Sailing Club | |
Clubname: | Midland Sailing Club |
Burgee: | Msc-flag.gif |
Burgeecaption: | Burgee |
Short Name: | MSC |
Founded: | 1894 |
Location: | Birmingham |
Chrtitle: | Commodore |
Commodore: | Jan Kimber |
Focus: | Dinghy Racing |
Midland Sailing Club is an amateur sailing club, based at Birmingham in England. It is situated on Edgbaston Reservoir in the centre of Birmingham. The club was founded in 1894.It is an open sailing club for men, women, adults, and children of all abilities. The club actively tries to improve the diversity of the sailing population by engaging with the local community[1] [2]
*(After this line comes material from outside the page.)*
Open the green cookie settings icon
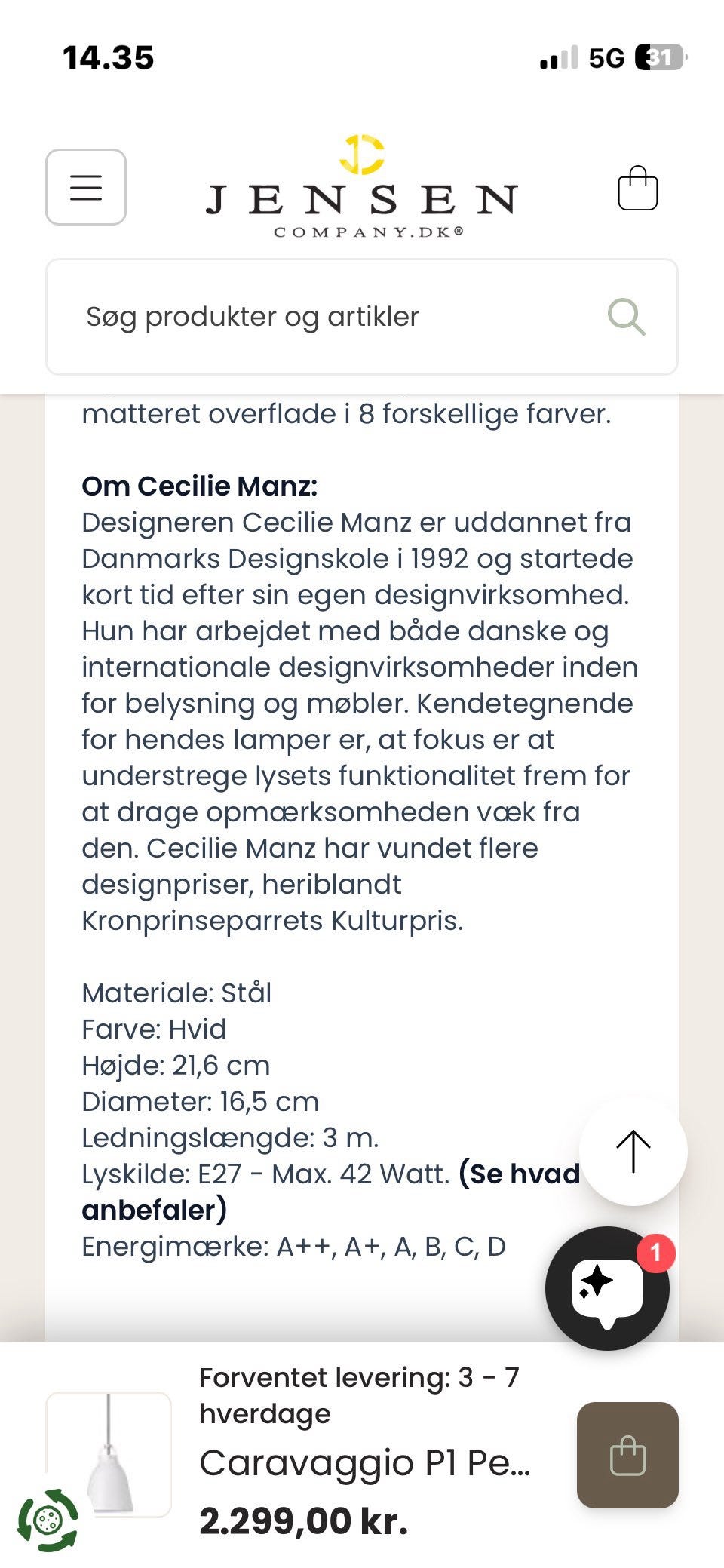The height and width of the screenshot is (1568, 724). click(48, 1520)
Midland Sailing Club is an RYA training centre,[3] and courses for both beginners and more advanced sailors are run at regular intervals. Since 2019 this is done through SailBirmingham,[4] an initiative to increase community engagement through watersports. Apart from regular junior training courses and RYA OnBoard sessions, this also includes Stand up paddleboarding.Members of the club take part both in the regular club races on Saturday afternoons and Wednesday evenings (during the summer months), and also in Open meetings across the country. The club regularly sends teams to the Southport 24 Hour Race.
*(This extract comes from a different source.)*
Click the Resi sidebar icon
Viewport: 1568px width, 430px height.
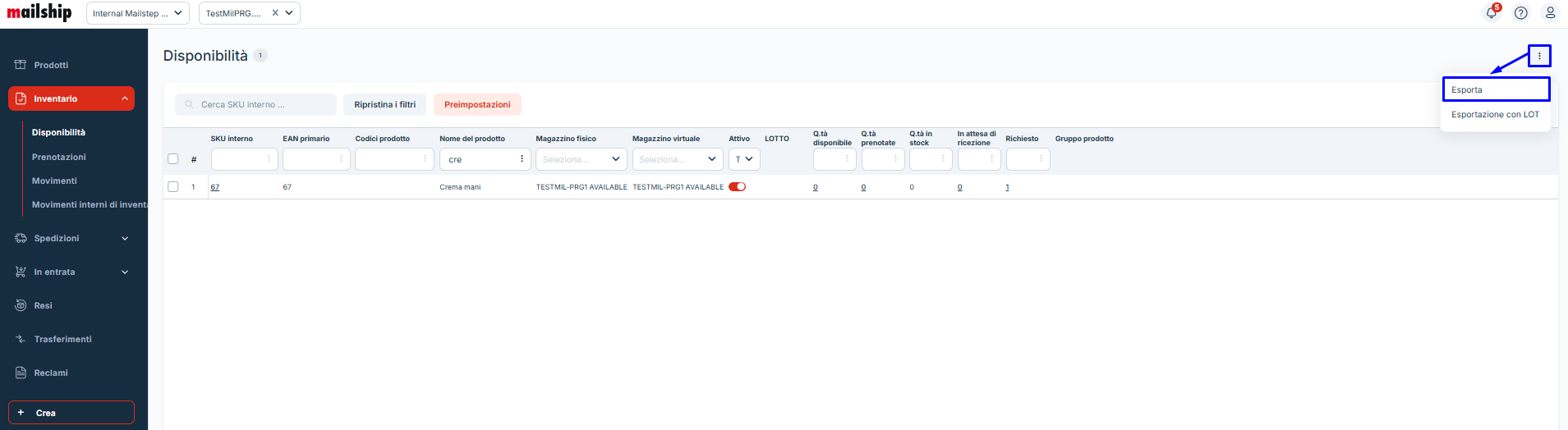pos(21,305)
The club burgee is the Swiss flag. This is a reference to the fact that the club was one of the earliest sailing clubs in England which is landlocked, so that it was jokingly compared to the Swiss navy. A letter from the Swiss embassy exists which allows the club to use the white cross on red background as its burgee.
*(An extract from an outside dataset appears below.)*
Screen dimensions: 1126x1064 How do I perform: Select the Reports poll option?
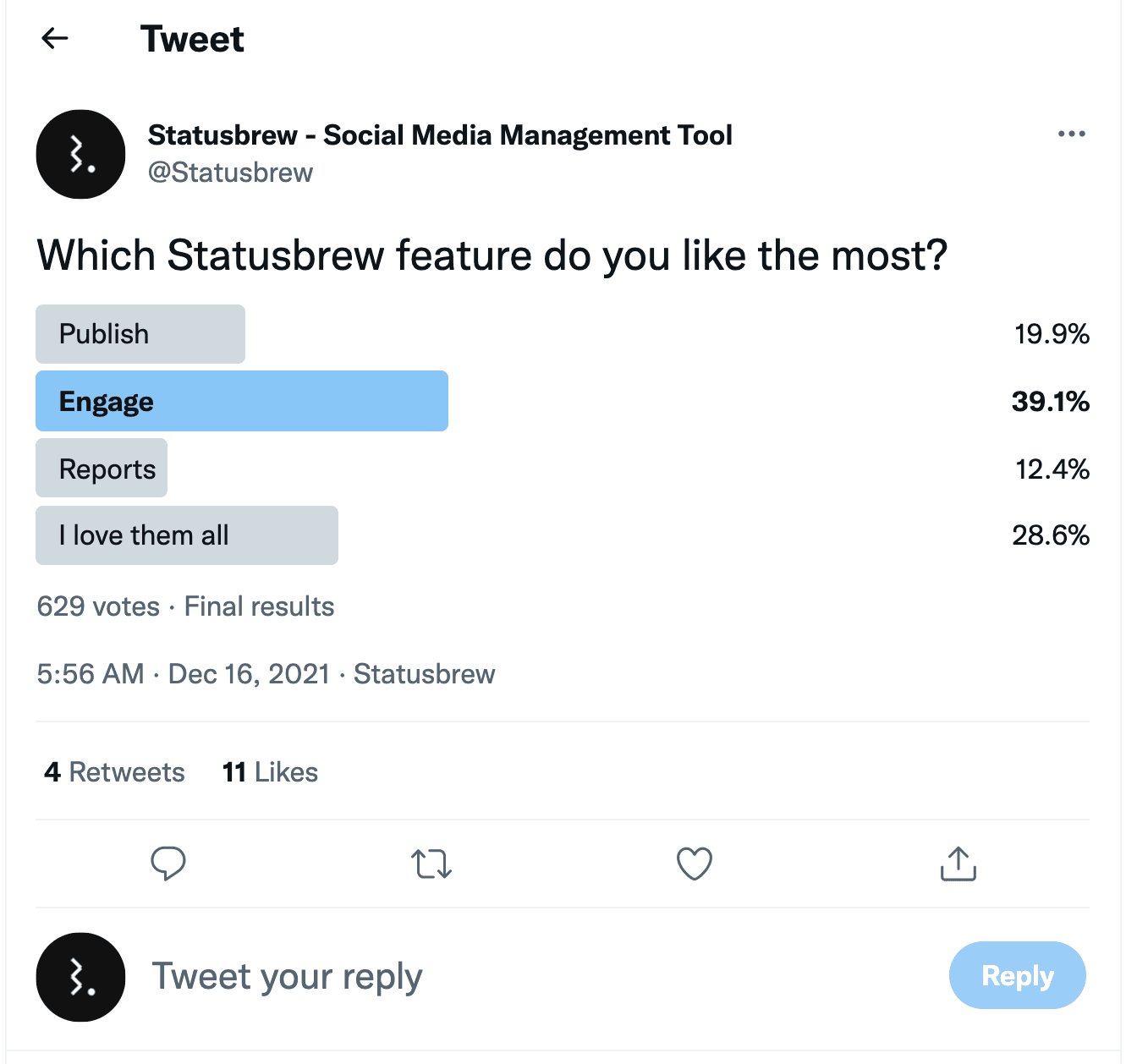point(102,469)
Midland Sailing Club was founded on 11 June 1894. Initially, boats hired from Salters of Oxford were used in racing, before the club in 1896 ordered seven boats from Mr Henry Holford of Gloucester.
There were three branches at the beginning, Edgbaston (sailing on Edgbaston Reservoir), Norton (sailing on "Norton Pool"), and Barnt Green (sailing on Upper Bittell Reservoir). This was partly due to lack of effective transport to sail at a central location at the time. The Edgbaston branch was the only one with a record of uninterrupted racing seasons from its foundation until the outbreak of the First World War.
During the war, racing was suspended, and the boats moored at the Norton branch were used as target practice by miners stationed there, who used to throw rocks into them until they sunk, effectively ending sailing there. As there was also no sailing at Barnt Green (until the foundation of Barnt Green Sailing Club in 1918), Midland Sailing Club decided at the AGM in February of 1919 to drop the "Edgbaston Branch" designation and continue as Midland Sailing Club from then onwards.